To share my experience with you : before triggering the DPO, I cleaned my skin morning and evening (with a cleansing gel). I usually followed up with lotion, serum, moisturizer and eye contour. In parallel, every week, I will have a scrub and a mask at home.

Once the PDO manifested, I had to stop EVERYTHING. During the crisis period, I was only allowed :

  • spring thermal water in the morning,
  • powdered make-up (no foundation or liquid corrector),
  • gentle cleansing milk to cleanse the skin in the evening,
  • spring thermal water in the evening.

It is very hard to switch from one routine to another – especially in a moment of distress when our face (which we cannot hide from the world) becomes all red, pimply, bloated, etc. Because in our collective unconscious stuffed with diktats, skin with pimples means dirty skin. While that has nothing to do with it ! The skin will pull, it will be a source of great discomfort…but I promise you, I got away with it. With patience and persistence.

Cosmetic detox therefore allows the skin to heal and regenerate itself.
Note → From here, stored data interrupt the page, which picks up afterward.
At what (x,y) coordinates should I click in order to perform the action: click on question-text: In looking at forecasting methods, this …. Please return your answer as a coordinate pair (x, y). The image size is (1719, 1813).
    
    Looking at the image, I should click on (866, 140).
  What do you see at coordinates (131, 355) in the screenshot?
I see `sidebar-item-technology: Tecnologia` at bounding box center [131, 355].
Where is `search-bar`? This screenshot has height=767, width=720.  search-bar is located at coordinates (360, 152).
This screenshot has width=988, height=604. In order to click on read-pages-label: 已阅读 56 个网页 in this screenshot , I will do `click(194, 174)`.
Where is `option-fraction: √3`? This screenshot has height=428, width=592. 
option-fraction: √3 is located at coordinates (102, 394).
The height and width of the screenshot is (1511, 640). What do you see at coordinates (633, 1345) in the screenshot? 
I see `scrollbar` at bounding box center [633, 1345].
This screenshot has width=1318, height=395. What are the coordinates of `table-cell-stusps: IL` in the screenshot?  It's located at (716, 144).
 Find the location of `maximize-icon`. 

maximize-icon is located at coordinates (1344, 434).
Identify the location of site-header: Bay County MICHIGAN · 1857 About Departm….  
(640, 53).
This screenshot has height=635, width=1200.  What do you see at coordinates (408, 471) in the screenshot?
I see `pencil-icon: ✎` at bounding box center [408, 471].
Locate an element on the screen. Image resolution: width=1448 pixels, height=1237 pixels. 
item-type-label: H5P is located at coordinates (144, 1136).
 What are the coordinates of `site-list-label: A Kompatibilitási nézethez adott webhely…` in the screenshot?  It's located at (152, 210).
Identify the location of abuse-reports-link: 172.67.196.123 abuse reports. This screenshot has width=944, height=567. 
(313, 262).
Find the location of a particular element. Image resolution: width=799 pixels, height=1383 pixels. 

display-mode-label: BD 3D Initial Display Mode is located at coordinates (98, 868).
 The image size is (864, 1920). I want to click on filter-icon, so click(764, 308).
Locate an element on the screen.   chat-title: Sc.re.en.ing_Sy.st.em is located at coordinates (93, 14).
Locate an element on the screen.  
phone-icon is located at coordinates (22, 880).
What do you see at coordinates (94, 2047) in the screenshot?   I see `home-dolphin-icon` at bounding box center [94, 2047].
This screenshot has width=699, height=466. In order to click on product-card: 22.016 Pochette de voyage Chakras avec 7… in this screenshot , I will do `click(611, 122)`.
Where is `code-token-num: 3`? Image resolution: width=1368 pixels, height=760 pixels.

If we give it more “to eat”, the liver attack will continue. The process takes several weeks because the skin works slowly before the outer layer is completely repaired. To help dry out this almost purulent side, my dermatologist advised me to use black tea compresses. Indeed, black tea is quite astringent and will therefore help tighten and dry the tissues to facilitate their healing. To do so, nothing could be simpler : provide yourself with a basic black tea. Infuse it in hot water long enough. The darker the tea, the better. Let it cool. Soak sterile compresses or, failing that, cotton pads and leave on your face. You will almost immediately feel the soothing side on the skin which tends to “heat up” with the inflammation.

During this cosmetic detox, the skin will go through several stages : redness, pimples, itching…It is necessary to hold on. Once the skin starts to peel (for some people), we’re on the right track. It’s like a sunburn after all.

Once the skin gets better, it is important not to fall back into the cosmetic consumption that we know. This is because PDO is a chronic disease. If we have had it, we can have it again. An adjustment of your skincare will be necessary in order to respect the balance of the skin. There may be some relapses. This has happened to me and sometimes happens to me but these relapses remain fairly localized and I react quickly to prevent the symptoms from continuing too much. However, even if the inflammation remains very localized, the time to remission is sometimes as long as when the whole face is affected.

For those who live in Paris and who ask me who my dermatologist is, I will give you his contact details : Dr Eiko Hortig. He only makes replacements in different Parisian firms. I see him near Rambuteau at Dr Vicart‘s practice (he’s there on Fridays) and the price is € 80 per consultation.